Because of this, a lot of the more hidden elements of the goonswarm culture began to emerge. Their main tool for out of game communication was pidgin. Around the same time TGRS was created on SA, a pidgin channel "niggertown" was created on the goonswarm pidgin network, and became an eve-goon centric posting area for FYAD type content. The existence of this channel was known to anyone who joined, and was long defended by the people in charge as an "inside joke."
themittani.com (TMC) generated some cashflow for Mittani, but he wanted more. Mittani then put up a kickstarter for a book that cataloged one of their main campaigns in EVE, known as the "Fountain War." It failed spectacularly, and Mittani was furious, because he had essentially ordered the active EVE goons to donate and foot the bill for the book. His ask for publishing? $150,000. Another kickstarter would be successful...more on that later.
Mittani blamed the failure of the kickstarter and dwindling traffic on TMC to a branding problem -- it wasn't that he was generally unlikable, or that the game was super niche and few people cared about it, it was an image issue. Hence, they re-branded away from Goonswarm/Goonwaffe and became "The Imperium." Goons by this point had enough pull with CCP to even get a custom character portrait background put in game for them. By this point, it was January 2015.
Mittani's first move was to use a connection he had at Sony Online Entertainment (Daybreak Games) to get them to pay him money to shill the soon-to-be released H1Z1 to his community. He flooded his website and forums with banners, and bought hundreds of dollars in advertising slots at SA to drive traffic to them. His plan was to use the SOE money to influence goons on SA and EVE to take The Imperium cross platform and shed their SA roots for good. This failed, of course.

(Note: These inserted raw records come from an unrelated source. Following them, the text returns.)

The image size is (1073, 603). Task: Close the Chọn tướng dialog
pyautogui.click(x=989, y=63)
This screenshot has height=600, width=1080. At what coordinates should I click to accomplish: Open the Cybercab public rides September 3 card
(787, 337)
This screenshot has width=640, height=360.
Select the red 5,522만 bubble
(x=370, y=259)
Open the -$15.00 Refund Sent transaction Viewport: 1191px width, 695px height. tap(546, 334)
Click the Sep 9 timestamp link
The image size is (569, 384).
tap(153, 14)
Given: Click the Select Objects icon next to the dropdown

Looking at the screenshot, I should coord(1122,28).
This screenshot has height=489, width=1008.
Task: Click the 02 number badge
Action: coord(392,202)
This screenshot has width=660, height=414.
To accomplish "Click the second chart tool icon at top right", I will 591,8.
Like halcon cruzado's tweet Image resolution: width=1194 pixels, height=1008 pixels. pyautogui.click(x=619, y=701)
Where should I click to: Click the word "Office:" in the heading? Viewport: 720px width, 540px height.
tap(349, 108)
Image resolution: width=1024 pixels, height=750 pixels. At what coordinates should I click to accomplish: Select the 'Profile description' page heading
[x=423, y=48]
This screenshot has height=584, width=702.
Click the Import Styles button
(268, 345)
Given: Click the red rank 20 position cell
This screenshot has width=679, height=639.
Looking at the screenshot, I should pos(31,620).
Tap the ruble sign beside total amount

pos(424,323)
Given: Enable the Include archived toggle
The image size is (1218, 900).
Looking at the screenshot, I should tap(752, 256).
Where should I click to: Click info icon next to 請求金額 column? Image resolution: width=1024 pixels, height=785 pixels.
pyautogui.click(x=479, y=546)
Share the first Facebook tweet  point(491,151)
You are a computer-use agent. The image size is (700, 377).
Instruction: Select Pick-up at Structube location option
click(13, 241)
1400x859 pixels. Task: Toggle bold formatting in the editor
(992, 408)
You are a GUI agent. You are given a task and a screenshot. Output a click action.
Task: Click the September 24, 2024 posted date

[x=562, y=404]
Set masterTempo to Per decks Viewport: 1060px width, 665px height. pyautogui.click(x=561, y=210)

Goons themselves, the handful that were left form SA, were at this point over his shit, and the culture on the site had begun to shift radically starting in 2015. the "niggertown" channel on pidgin was finally deleted, and once Discord launched in May of 2015, the platform was essentially abandoned. Discord itself caused another culture shift in The Imperium community -- players really didn't need the forums (be it SA or goonswarm forums) to communicate anymore, and if they didn't like a policy they would create their own server. When the Goon Discord Network launched (a story for another time), it allowed fragments to basically create their own communities while still tethering to SA at large.
Digi resigned in 2017 from his doxxing position, finally acknowledging publicly what everyone already knew. The Imperium tried to branch out into Archeage (another tale for another post) seeing it as another game they could swarm be successful in, and also failed. The same for Star Citizen, and so on and so forth.
The irony of it all is by 2014, almost no members of goonswarm were from SA. the policy they had kept that "all members of goonswarm must have an active SA account" was long abandoned, yet goonswarm "goons" still commonly referred to everyone as J4Gs (joined for guild), even those people who actually had SA accounts.
At this point, EVE Online itself is in decline, and the goonswarm community along with it. Their success in the game is without dispute, but because of bad leadership, and the inability to shift with their host culture, they've not been successful elsewhere. Mittani had long banned anyone else who could help take up the mantle, and the failed monetization schemes basically sealed their fate.
Goonswarm is just one spinoff of SA, but definitely the largest. Like SA, their rise was meteoric, and their death long and drawn out.
Other organizations have risen during their tenure, battling for their place, but... that too is a post for another time.